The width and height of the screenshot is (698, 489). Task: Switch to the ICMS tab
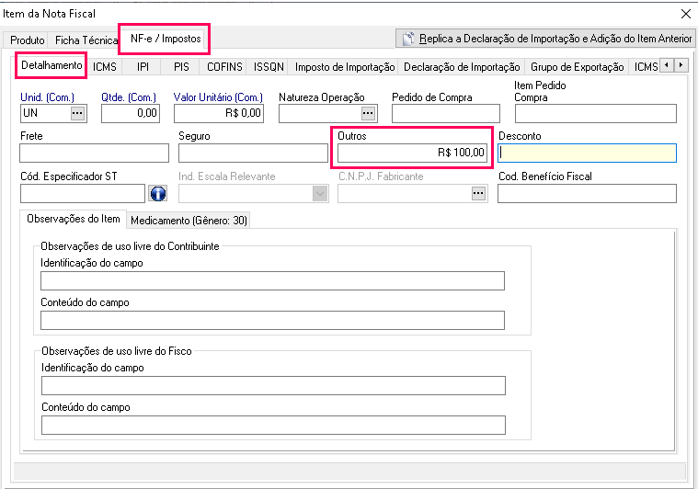click(105, 67)
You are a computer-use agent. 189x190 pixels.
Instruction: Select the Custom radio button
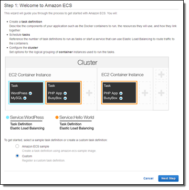tap(17, 156)
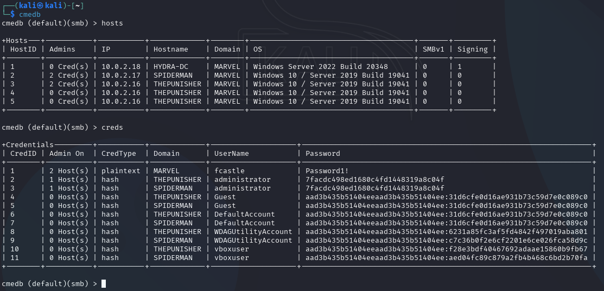The width and height of the screenshot is (604, 291).
Task: Click the HYDRA-DC hostname in the hosts table
Action: tap(170, 66)

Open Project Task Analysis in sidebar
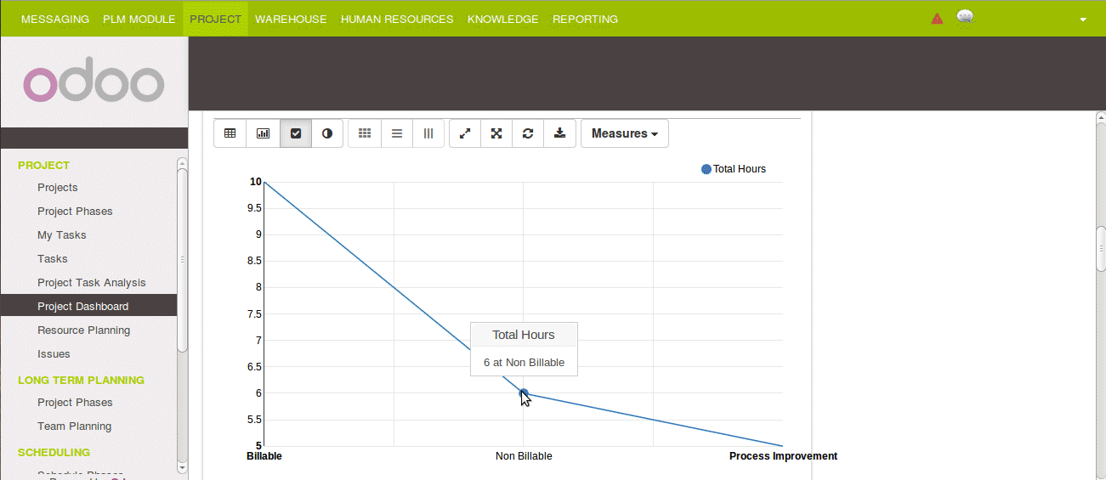[91, 282]
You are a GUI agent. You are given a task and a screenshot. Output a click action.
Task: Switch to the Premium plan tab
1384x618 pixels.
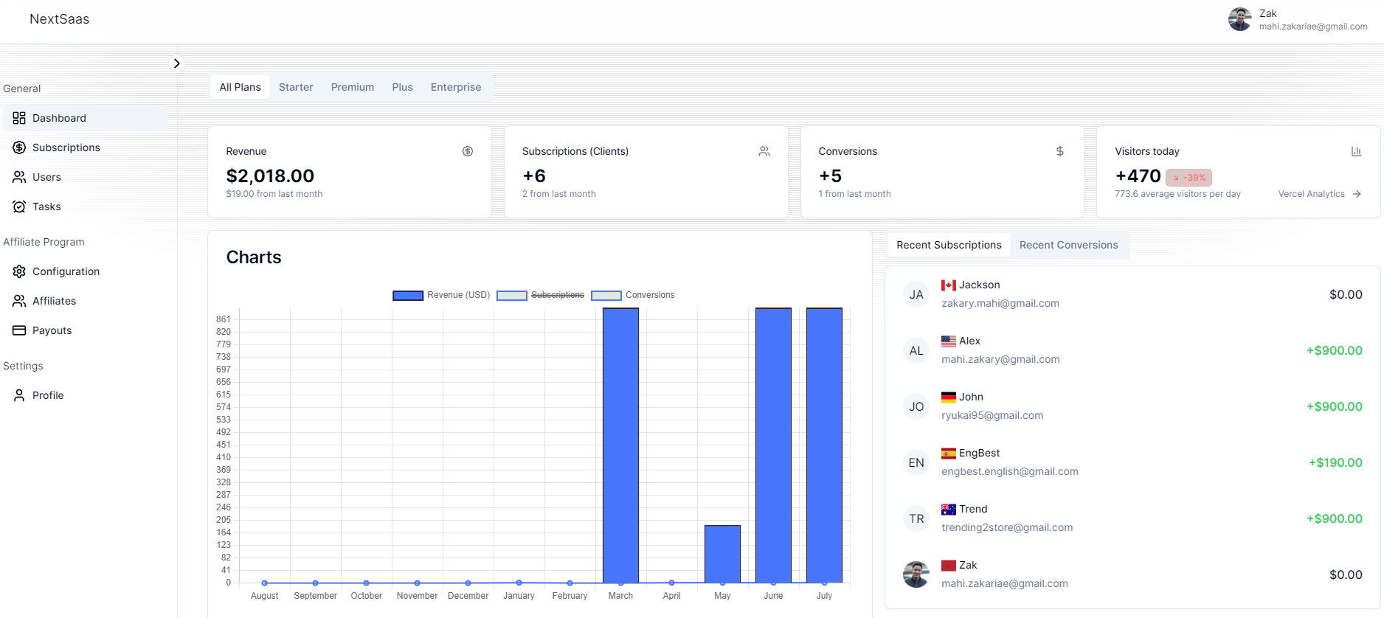[353, 87]
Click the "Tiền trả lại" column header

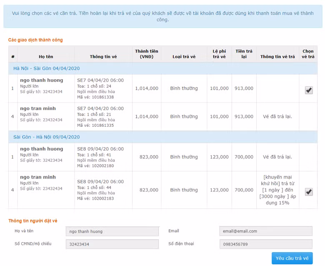244,54
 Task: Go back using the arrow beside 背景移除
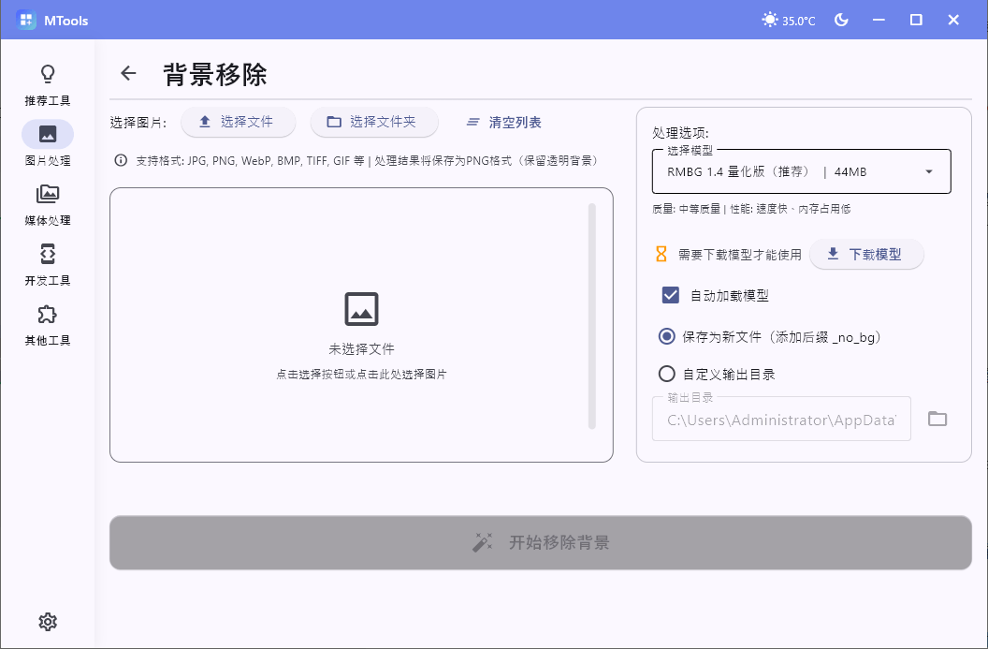(x=127, y=73)
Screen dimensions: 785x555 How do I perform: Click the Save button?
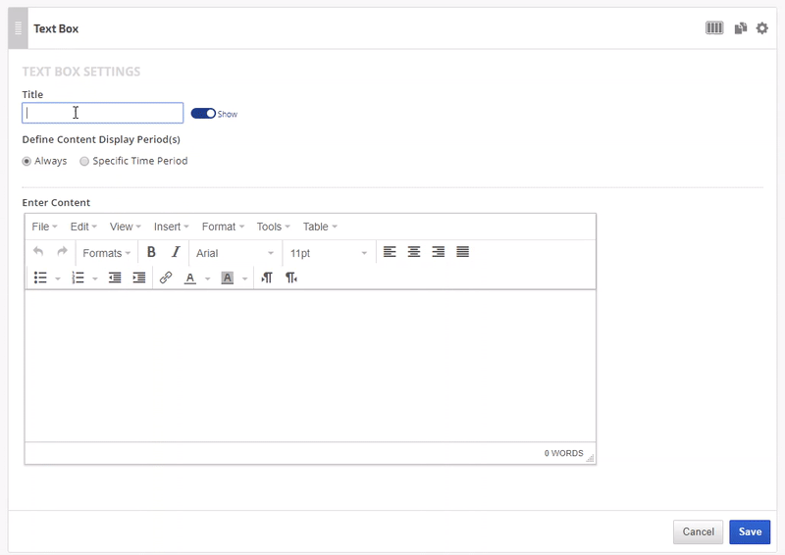click(750, 531)
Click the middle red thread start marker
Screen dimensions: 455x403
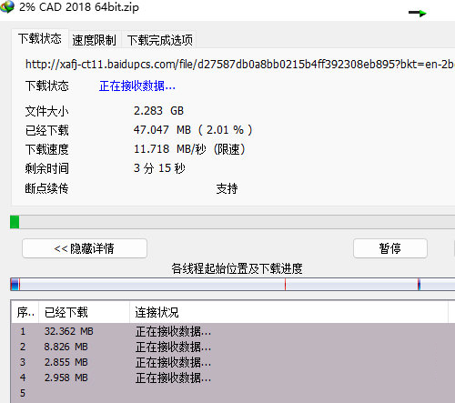[285, 285]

§ About this exercise:
Please output, exactly and with no pictures, only the lines from the one containing "Click the middle red thread start marker" through the final line of the records above.

§ Output below:
Click the middle red thread start marker
Screen dimensions: 455x403
[285, 285]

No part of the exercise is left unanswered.